Will such function cause stack overflow ?
local function recurse(count)
count += 1
task.delay(0, recurse, count)
end
task.delay(0, recurse, 0)
local function recurse(count)
count += 1
task.delay(0, recurse, count)
end
task.delay(0, recurse, 0)
It wouldn’t, there is small delay even when the delay is set to 0.
I’ve seen this :
I wonder if using task.delay may cause to hit that recursion limit
Oh it sure will, you are making a reference to reference and so on
It does not, it’s the same as this:
local count = 1
while task.wait() do
count += 1
end
Just that, this yields while your code does not.
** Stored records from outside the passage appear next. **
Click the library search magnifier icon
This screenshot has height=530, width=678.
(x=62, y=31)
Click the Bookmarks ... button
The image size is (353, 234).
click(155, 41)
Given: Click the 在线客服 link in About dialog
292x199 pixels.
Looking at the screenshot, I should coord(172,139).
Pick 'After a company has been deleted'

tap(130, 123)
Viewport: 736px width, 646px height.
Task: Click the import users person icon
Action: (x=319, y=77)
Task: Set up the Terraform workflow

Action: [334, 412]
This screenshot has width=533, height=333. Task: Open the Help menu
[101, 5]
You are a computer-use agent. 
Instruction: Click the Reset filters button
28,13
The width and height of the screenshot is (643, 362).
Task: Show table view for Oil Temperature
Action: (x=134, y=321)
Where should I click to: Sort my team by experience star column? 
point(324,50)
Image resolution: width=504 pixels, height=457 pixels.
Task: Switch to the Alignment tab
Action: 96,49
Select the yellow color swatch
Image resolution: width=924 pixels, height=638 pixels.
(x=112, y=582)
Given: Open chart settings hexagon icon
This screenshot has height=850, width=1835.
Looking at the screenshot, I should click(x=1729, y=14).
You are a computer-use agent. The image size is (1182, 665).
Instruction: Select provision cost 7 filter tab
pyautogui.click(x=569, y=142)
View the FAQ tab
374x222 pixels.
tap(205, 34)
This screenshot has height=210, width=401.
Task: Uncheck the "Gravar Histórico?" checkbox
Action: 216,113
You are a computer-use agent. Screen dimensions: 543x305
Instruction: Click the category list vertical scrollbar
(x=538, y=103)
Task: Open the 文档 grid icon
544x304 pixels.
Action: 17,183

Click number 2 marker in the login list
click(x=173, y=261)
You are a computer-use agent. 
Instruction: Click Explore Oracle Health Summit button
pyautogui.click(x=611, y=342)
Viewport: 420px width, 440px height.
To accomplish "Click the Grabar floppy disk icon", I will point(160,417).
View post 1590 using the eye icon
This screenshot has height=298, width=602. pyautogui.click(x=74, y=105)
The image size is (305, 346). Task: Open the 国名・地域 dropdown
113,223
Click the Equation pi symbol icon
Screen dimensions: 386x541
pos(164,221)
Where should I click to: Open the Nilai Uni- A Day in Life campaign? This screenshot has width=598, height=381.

Okay I have tested those 2 methods :
-- Method without delay
local function recurse(count)
count += 1
if count >= 200 then error("test") end
recurse(count)
end
recurse(0)
-- Method with delay
local function recurse(count)
count += 1
if count >= 200 then error("test") end
task.delay(0,recurse,count)
end
task.delay(0,recurse,0)
And in the first case, the stacktrace actually shows (x199)
while in the 2nd case it doesn’t.
So I’ll conclude that you are right
A stack overflow is a type of buffer overflow error that occurs when a computer program tries to use more memory space in the call stack than has been allocated to that stack.
This topic was automatically closed 14 days after the last reply. New replies are no longer allowed.